To all things there is a balance. Unable to muster enough steel to defeat the warrior Emperor on a daylight field, the Croatians instead turned to gold, and bought daggers in the dark.
His successor, though an able man, did not have quite the scintillating brilliance of the Breaker of the Don. He could not wield the armies of Rome like a knife. Nor did he have the lingering aura of terrible victory and destruction that had overawed the hetmen since Konstantinos had stood by the Ingulets and threatened to wipe out their people to the last unbearded boy.

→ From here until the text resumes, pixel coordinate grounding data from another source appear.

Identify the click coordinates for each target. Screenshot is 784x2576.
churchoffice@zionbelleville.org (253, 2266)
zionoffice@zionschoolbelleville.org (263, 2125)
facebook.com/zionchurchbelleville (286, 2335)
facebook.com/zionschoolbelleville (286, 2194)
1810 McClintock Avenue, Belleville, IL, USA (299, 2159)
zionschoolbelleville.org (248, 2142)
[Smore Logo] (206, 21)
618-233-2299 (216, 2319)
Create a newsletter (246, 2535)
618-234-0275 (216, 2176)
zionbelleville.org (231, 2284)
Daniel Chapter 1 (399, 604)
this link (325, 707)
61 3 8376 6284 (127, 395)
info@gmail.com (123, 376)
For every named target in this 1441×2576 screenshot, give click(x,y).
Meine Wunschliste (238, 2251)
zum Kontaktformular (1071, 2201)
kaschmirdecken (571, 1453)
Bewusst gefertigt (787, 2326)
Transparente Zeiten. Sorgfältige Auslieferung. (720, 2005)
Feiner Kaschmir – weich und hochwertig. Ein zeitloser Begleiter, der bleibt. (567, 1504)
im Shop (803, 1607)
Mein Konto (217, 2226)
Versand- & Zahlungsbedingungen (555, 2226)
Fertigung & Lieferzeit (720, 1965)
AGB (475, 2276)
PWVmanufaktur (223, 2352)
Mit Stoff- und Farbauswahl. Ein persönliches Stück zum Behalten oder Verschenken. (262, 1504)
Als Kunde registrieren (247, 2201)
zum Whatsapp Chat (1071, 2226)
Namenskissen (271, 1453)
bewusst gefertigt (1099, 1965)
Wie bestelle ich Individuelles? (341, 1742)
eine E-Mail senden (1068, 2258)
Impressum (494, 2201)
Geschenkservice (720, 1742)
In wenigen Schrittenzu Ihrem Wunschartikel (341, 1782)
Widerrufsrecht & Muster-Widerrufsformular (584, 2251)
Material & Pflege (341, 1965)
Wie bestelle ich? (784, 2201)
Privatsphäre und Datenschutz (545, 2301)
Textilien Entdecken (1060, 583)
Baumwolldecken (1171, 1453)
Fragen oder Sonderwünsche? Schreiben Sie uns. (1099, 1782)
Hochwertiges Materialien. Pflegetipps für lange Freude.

He was a competent administrator, popular enough among his Komnenos peers to win the election, and withal a good-enough man to hold the Purple. But he did not understand the dread instrument of war that Konstantinos had forged from the union of civilisation and barbarism; and he squandered the victory the Cossacks had won, imposing only a light peace on the Croatian kingdom.
The legacy of Konstantinos, then, was not all it might have been; but still he had won peace on the Black Sea and in the basin of the Danube, had brought to heel the Croatian tribes and curbed the overweening power of the Czar. For far lesser deeds have men been acclaimed Shield of the State. It is not to be wondered at if his successors, mortal men all, were cowed by his massive shadow.